O Senado deu o primeiro passo, nesta quarta-feira, para garantir o pagamento do 13º salário dos servidores públicos de Minas. Os senadores aprovaram na noite de hoje, em plenário, por 43 votos a favor, 18 contra e duas abstenções, a securitização das dívidas da União, estados e municípios.
A aprovação do projeto de lei significa uma receita extra estimada em R$ 25 bilhões só para os estados. Minas calcula arrecadar entre R$ 1,8 bilhão e R$ 2 bilhões.
O próximo passo agora para garantir recursos para os cofres públicos depende de aval da Câmara com a votação em plenário da Casa.
No último dia 5, o governador Fernando Pimentel (PT) condicionou o pagamento do 13º salário do funcionalismo mineiro à aprovação da securitização da dívida do estado.

Entenda

O projeto do senador José Serra (PSDB-SP) permite aos entes federados vender o direito sobre créditos que tenham a receber, sejam eles de origem tributária ou não. Assim, antecipam a receita e evitam o risco de inadimplência. Em troca, o governo aceita um deságio (desconto) sobre o valor a receber.

Pela lei atual, estados e municípios já podem ceder o direito de dívidas pendentes. Mas, segundo o autor do projeto, senador José Serra (PSDB-SP), persiste uma insegurança jurídica em relação a esse tipo de operação.

Regras

O Projeto de Lei do Senado (PLS 204/2016) impõe condições para a securitização: autorização do Poder Legislativo respectivo (federal, estadual ou municipal); não modificação da natureza do crédito e das condições de pagamento; não transferência da competência para a cobrança dos créditos; cessão definitiva dos direitos; e parcelamento dos créditos.

O projeto prevê a criação de uma sociedade de propósito específico, com a atribuição de fazer “pacotes” de créditos e convertê-los em títulos ou debêntures padronizadas, negociáveis no mercado de capitais.

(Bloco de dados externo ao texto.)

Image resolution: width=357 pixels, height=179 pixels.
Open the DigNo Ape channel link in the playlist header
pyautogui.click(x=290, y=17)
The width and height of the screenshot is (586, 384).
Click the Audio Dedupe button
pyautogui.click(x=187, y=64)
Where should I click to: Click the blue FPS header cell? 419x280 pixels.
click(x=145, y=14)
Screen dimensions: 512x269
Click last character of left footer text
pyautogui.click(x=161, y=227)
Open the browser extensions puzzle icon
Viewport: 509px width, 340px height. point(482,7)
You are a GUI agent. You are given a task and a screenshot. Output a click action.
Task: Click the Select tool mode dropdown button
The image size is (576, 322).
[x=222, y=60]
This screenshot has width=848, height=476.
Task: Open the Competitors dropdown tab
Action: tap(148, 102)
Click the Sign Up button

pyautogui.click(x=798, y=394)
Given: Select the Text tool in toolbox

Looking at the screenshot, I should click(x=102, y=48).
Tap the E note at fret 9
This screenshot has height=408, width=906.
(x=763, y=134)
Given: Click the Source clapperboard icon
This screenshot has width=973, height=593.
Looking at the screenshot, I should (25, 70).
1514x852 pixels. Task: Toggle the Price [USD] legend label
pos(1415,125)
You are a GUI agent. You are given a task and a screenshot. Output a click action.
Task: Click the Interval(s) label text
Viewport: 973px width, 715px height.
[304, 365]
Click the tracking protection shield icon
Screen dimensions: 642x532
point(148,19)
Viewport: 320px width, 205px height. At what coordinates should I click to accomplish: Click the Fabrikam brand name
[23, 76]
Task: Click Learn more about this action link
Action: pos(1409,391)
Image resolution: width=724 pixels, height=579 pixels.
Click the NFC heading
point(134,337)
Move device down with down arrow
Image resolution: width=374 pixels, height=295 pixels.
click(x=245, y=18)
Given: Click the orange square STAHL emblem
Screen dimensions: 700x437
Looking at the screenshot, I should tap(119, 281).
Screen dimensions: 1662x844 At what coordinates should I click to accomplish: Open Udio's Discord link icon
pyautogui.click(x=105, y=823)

O relator na Comissão de Assuntos Econômicos (CAE) foi o senador Romero Jucá (PMDB-RR). Ele acolheu sugestão do senador Aécio Neves (PSDB-MG), que impede a aquisição dos direitos creditórios por instituições financeiras públicas, para evitar “influências políticas”.

Outra emenda, apresentada pelo então senador José Aníbal (PSDB-SP), deixa claro que a alienação de direitos creditórios não configura operação de crédito, mas venda de bens e direitos do patrimônio público. A mesma emenda subordina a realização das operações ao calendário eleitoral, para evitar que a ação de um governante em fim de mandato esvazie as receitas dos mandatários seguintes.

Crítica

O senador Roberto Requião (PMDB-PR) criticou o projeto de securitização das dívidas da União, estados e municípios. Para ele, o PLS 204/2016 “traz o risco de dilapidação do patrimônio público”.

"Está aberta a porta para o furto. O que se pretende com essa lei é empobrecer estados e municípios, enriquecendo os bancos com a cessão da parte boa dos tributos parcelados, deixando a parte podre para estados e municípios", disse Roberto Requião, que prometeu ir à Justiça contra o projeto.